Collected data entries
- - -

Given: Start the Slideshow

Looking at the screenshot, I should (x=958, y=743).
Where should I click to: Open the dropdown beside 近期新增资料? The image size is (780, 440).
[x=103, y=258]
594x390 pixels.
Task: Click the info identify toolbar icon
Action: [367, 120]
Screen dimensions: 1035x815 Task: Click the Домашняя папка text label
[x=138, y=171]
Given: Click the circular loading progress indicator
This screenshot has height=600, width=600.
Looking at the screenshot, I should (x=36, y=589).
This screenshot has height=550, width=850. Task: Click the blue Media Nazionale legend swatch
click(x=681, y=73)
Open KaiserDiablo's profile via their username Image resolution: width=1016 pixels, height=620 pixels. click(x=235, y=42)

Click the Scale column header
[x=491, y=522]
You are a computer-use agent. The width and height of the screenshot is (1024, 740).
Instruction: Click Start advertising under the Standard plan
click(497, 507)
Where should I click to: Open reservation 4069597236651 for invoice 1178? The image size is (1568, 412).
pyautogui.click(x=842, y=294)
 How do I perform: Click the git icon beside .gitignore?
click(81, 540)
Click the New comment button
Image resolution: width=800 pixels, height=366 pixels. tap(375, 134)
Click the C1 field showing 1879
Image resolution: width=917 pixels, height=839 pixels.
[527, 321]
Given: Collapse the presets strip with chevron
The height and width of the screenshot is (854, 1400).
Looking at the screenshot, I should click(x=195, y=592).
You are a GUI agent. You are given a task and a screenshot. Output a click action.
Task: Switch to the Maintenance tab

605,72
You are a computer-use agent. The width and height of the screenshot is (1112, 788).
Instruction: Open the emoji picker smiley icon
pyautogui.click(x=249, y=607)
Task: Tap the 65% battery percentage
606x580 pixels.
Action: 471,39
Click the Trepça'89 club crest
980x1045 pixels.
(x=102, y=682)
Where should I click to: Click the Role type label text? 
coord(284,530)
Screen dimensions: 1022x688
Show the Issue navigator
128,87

- - -

> **What is required**:
Using the records above, work out the number of lines that contain "agent" and write only that number.

> **Response**:
3